Iceland would train GPT-4 to prevent their local language from going extinct in the face of digital advance. (Freepik)

Iceland He has been fighting for several years so that his native language does not disappear, due to digital growth and the low number of people who speak it. A solution to this problem would be in the implementation of artificial intelligence GPT-4recently announced by Open AI.

The use of this technology would allow them to train systems to learn their language and thus develop applications and digital environments so that Icelanders preserve their traditions in the face of the invasion of English.

The nation’s president, Guðni Th. Jóhannesson, has already entered into discussions with the company to use AI as a solution. “We have to get our language into the software and apps that people use every day,” said Jóhanna Vigdís Guðmundsdóttir, executive director of Almannarómur, a nonprofit language technology center.

It may interest you: GPT-4 is exciting and scary

Iceland would train GPT-4 to prevent their local language from going extinct in the face of digital advance.  (Unsplash)
Iceland would train GPT-4 to prevent their local language from going extinct in the face of digital advance. (Unsplash)

The fight against this possible disappearance of the language has led the government to create the Department of Language Planning, which has the job of coining global terms into Icelandic. For example, ‘computer’ is hopper, which is a mix between felling (number) and völva (prophetess).

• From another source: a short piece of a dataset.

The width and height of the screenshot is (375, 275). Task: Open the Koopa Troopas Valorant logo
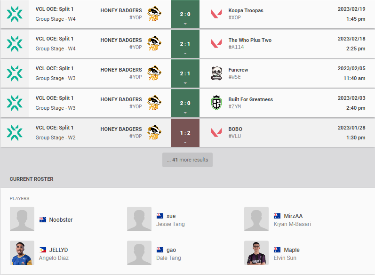(x=216, y=14)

All this with the aim of maintaining the language in the new generations, given the digital growth since officially this language is only used by approximately 340,000 people.

Which leads to platforms like Siri and Alexa not having it among their options, and users opting for English as the global option.

Against this background, a local technology company called Miðeind ehf was training GPT-3 to adapt other systems, but the process did not go well, so with the new version of the artificial intelligence they expect to have better results because of their advances.

It may interest you: This is how Siri, Alexa and Google Assistant lost the battle of artificial intelligence

To achieve this, the company assembled a team of 40 people who will be in charge of training the system in two key topics: grammar and cultural knowledge about Icelandic.

They will do this through a process called Reinforcement Learning from Human Feedback, or RLHF. What is it that humans give to GPT-4 a series of commands to generate four possible answers, which are then edited and the best one is chosen to create a list.

With this data the training is carried out and in this way better answers are obtained.

Iceland would train GPT-4 to prevent their local language from going extinct in the face of digital advance.  (Freepik)
Iceland would train GPT-4 to prevent their local language from going extinct in the face of digital advance. (Freepik)

The process must be done this way, because for its operation, artificial intelligence takes information from the internet, where most of the content is in English and it does not have an adequate knowledge of Icelandic, so the translations often have many errors.

The team expects a long training job to refine the interaction with the AI ​​and that it generates creative and concrete content with this language. But if they do, they will be able to use that information to develop applications, such as making the Embla voice assistant, which belongs to the Icelandic company, able to interact fluently using this language.

It may interest you: LinkedIn integrates ChatGPT to create profiles

After strong growth of ChatGPT at the end of 2022 and the appearance of this artificial intelligence on multiple platforms, OpenAI, The company that owns the project announced a new version that promises improvements in its performance.

The most outstanding point of its improvement is that the AI ​​will allow multimodal language, that is, that requests will no longer only be made through text, but can be joined with images, videos and audios. Something that in practice would serve to summarize a YouTube video, for example.

Another important aspect will be the fidelity of the information, since many of these chatbots began to invent facts and data. But from the company they assure that this new version “is 82% less likely to respond to requests for illegal content and 40% more likely to produce factual responses.”

California18

Welcome to California18, your number one source for Breaking News from the World. We’re dedicated to giving you the very best of News.